282 A.D. 1085, 126 N.Y.S.2d 118, 1953 N.Y. App. Div. LEXIS 5879

This text of 282 A.D. 1085 (Claim of Taber v. Taber Motor Co.) is published on Counsel Stack Legal Research, covering Appellate Division of the Supreme Court of the State of New York primary law. Counsel Stack provides free access to over 12 million legal documents including statutes, case law, regulations, and constitutions.

Bluebook
Claim of Taber v. Taber Motor Co., 282 A.D. 1085, 126 N.Y.S.2d 118, 1953 N.Y. App. Div. LEXIS 5879 (N.Y. Ct. App. 1953).

Opinion

Appeal solely by an insurance carrier from an award of death benefits made by the Workmen's Compensation Board to the widow of a deceased employee.
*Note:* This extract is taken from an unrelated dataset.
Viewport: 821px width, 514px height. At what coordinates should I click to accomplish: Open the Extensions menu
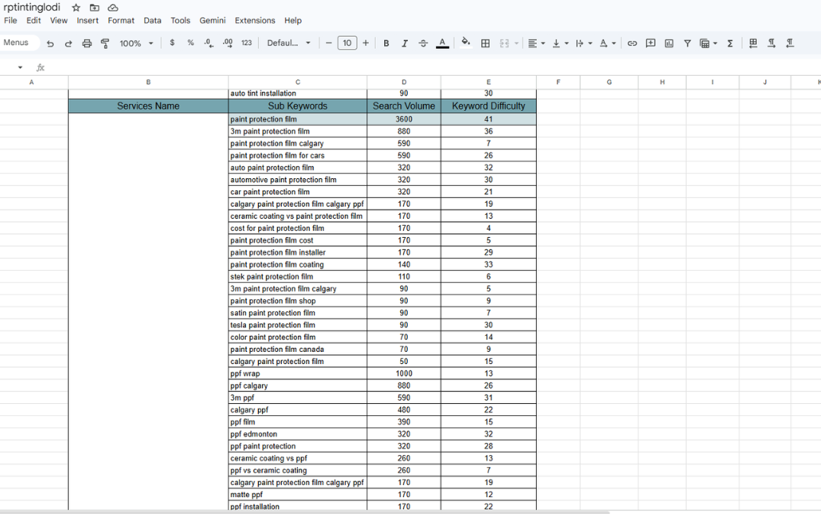click(x=254, y=21)

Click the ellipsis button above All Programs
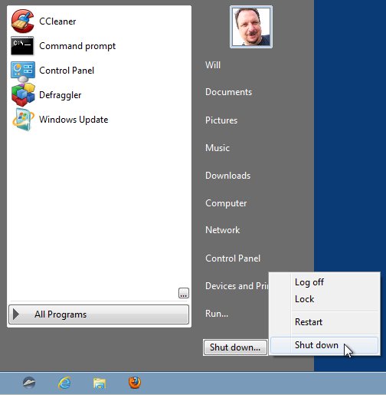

The issues involved are coverage by appellant’s insurance policy and whether the work decedent was performing at the time of the accident came within the purview of the Workmen’s Compensation Law. The employer owned a garage at Cato, N. Y., where it sold, serviced and repaired ears, trucks and appliances of various kinds, such as washing machines, refrigerators and miscellaneous equipment. There is evidence in the record, which the board could credit, that the employer kept in stock and sold pipe couplings which ordinarily would be bought in a hardware store or plumbing establishment. The employer also owned a farm which was operated as a separate establishment for the purpose of demonstrating and trying out farm machinery and equipment. Decedent was secretary and treasurer of the employer corporation but he was also employed as its assistant manager. On November 20, 1948, the president of the employer was engaged in supervising the laying of pipe between the farm mentioned and an adjacent highway. Decedent was directed to go to the garage at Cato and get a pipe coupling or adapter. The right size was not found there and he was directed to go elsewhere. He purchased the coupler at Weedsport, a nearby town, and on his return met with a fatal automobile accident. Appellant’s policy gave the location of the employer’s premises as being at East Main Street, Cato, N. Y., but it extended the coverage to “ Operations not on the premises ”. Clearly this referred to operations appurtenant to the business conducted at the garage. It is equally clear that it was permissible to draw from the evidence in the record the inference that decedent was acting in the course of his employment on a mission appurtenant to the business conducted at the garage at the time he met with a fatal accident. Even if it be conceded, arguendo, that an inference might be drawn the other way, i.e., that he was engaged on a farm mission, the choice on this record was for the board. Neither inference may be foufid as a matter of law. Decision and award unanimously affirmed, with costs to the Workmen’s Compensation Board. Present — Foster, P. J., Bergan, Coon, Halpern and Imrie, JJ.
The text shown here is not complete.